Douglas also had another son, Thomas, from a previous marriage.
In a 2009 interview with The Canadian Press, she admitted that being away from home for lengthy periods of time to pursue acting was hard on her children, but said she knew it would make her a better mother in the end.
“Our jobs, we move around a great deal … and that is the reality that my children grew up with — is being left, and not happily,” said Douglas, who used a wheelchair in recent years due to a degenerative spine condition that caused her severe pain.
“You either have to decide you’re going to be guilty about it and not do it, or that you are going to do it and that you will be, in the end — and I hate to use it as an excuse — but that you’ll be a better mother than being home bitter that you aren’t allowed out.”
Douglas’s other activism included co-founding the first chapter in Canada of the Performing Artists for Nuclear Disarmament.

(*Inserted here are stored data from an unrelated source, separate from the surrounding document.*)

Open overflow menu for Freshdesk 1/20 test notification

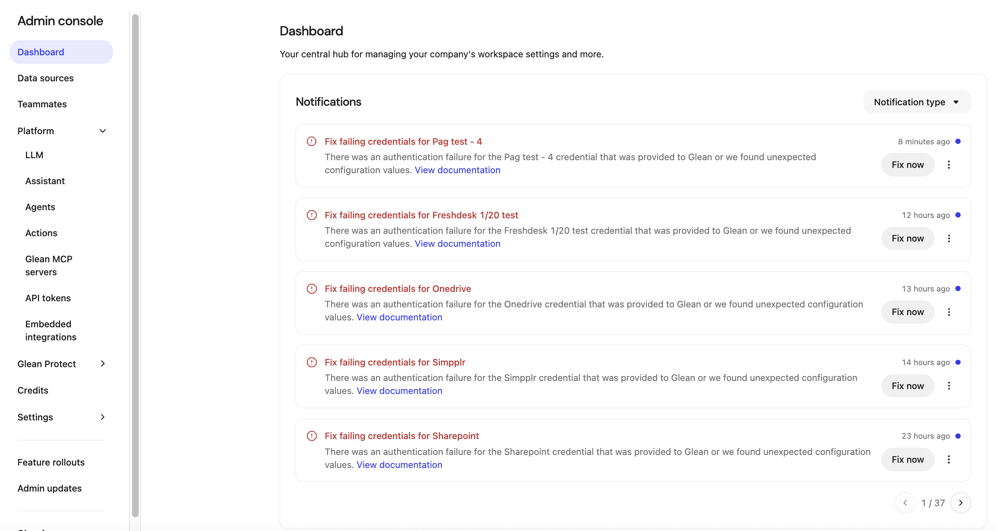click(949, 238)
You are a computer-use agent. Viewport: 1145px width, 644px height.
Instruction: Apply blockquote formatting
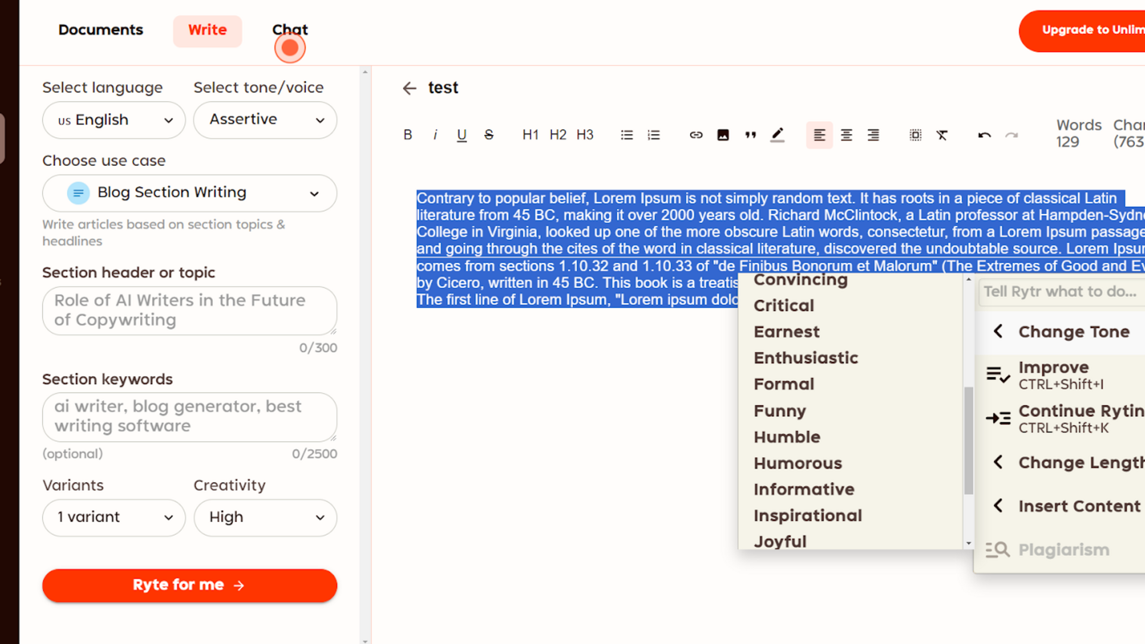750,135
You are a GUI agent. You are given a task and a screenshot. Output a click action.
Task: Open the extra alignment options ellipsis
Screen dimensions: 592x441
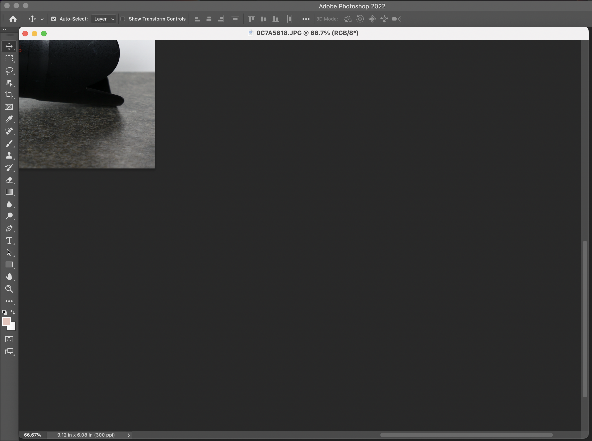(x=306, y=19)
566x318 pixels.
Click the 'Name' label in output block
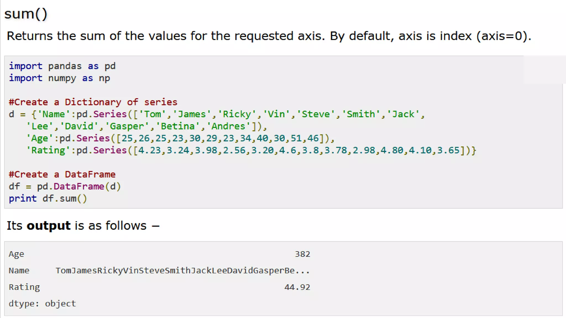pos(19,271)
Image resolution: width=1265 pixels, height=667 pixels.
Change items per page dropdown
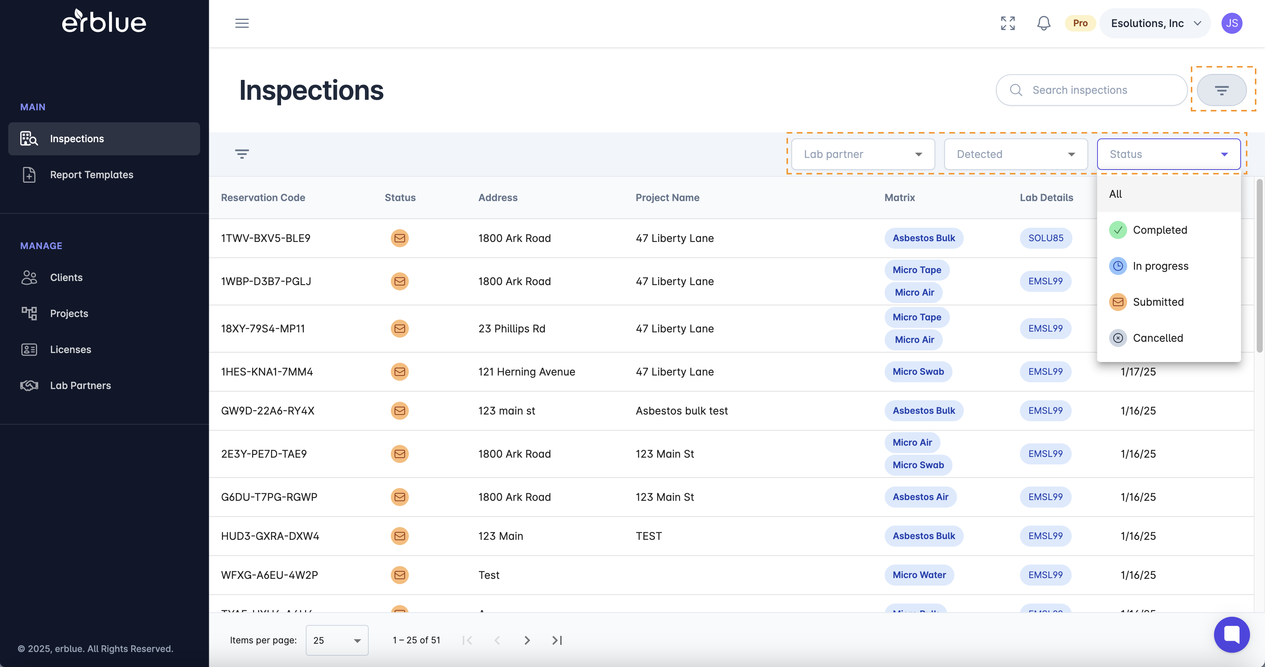[x=337, y=640]
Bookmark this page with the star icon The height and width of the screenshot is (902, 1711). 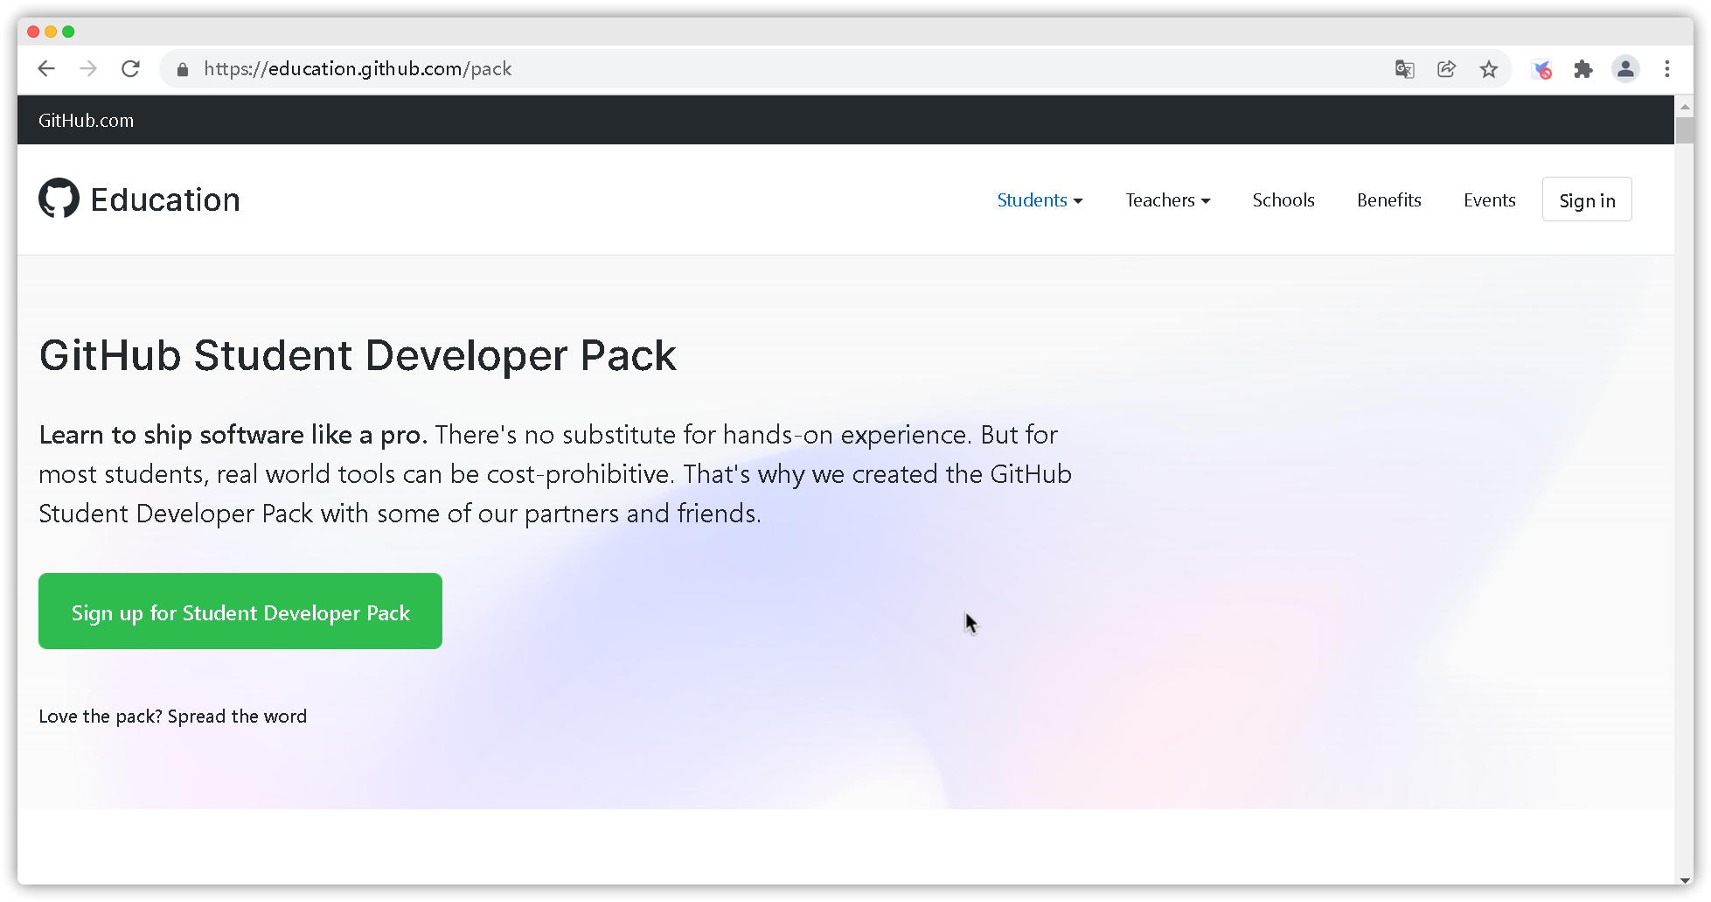point(1489,68)
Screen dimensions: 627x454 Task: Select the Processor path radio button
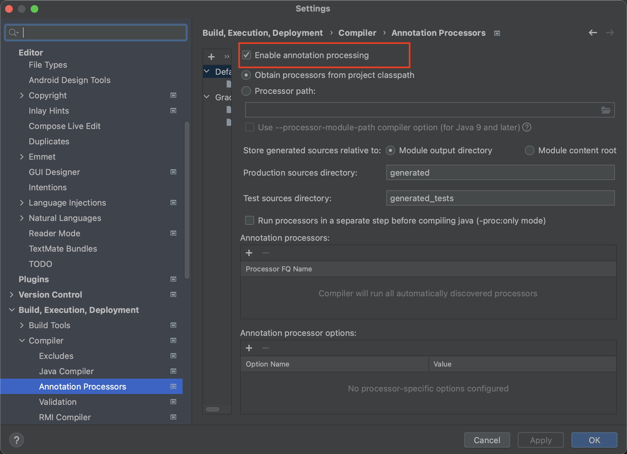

She said she never worried whether standing up for what she believed in — even in the days of the so-called Hollywood black list — would hurt her acting career.
“I think to live your life you have to live it, and if you see something that offends you morally or any other way you have to follow that and take it up,” Douglas told The Canadian Press, noting she also had support from many fellow actors and filmmakers.
“I know a lot of McCarthy-ite victims. It was hard for them but really they had no choice. And when you have no choice and you see something, it’s like if you see a child going to be run over by a car — you grab the child.
“And for me, many things that I see wrong are as obvious as grabbing a child and so what else would you do?”
Douglas, who lived in Toronto since ’77, was nominated for two other Geminis: in 1998 for her leading role in the series “Wind at My Back,” and in 1993 for starring in the film “Passage of the Heart.”
She was also an Officer of the Order of Canada, an inductee into Canada’s Walk of Fame and had an honorary doctor of fine arts degree from the University of Regina.
Her other screen credits included the film “Nellie McClung,” in which she played the title role of the famed Canadian activist. Other TV series in which she appeared included “Street Legal,” “Road to Avonlea,” “Corner Gas,” “Degrassi: The Next Generation” and “Robson Arms.”
In 1997, Douglas got to work onstage with son Kiefer in the Tennessee Williams play “The Glass Menagerie.”
Perhaps her biggest role, though, was as a champion for medicare.
Douglas would speak of the importance of a universal health-care system at virtually any opportunity and lobbied government officials and fundraised for the cause.
She was also a national spokeswoman for the Canada Health Coalition lobby group and was involved in the Toronto Health Coalition and the Friends of Medicare Toronto.
“Let us never forget that the federal government is the guardian and enforcer of the five principles of the Canada Health Act: universality, accessibility, portability, comprehensiveness and public administration,” she said in a statement on behalf of the Canadian Health Coalition during the 2011 federal election campaign.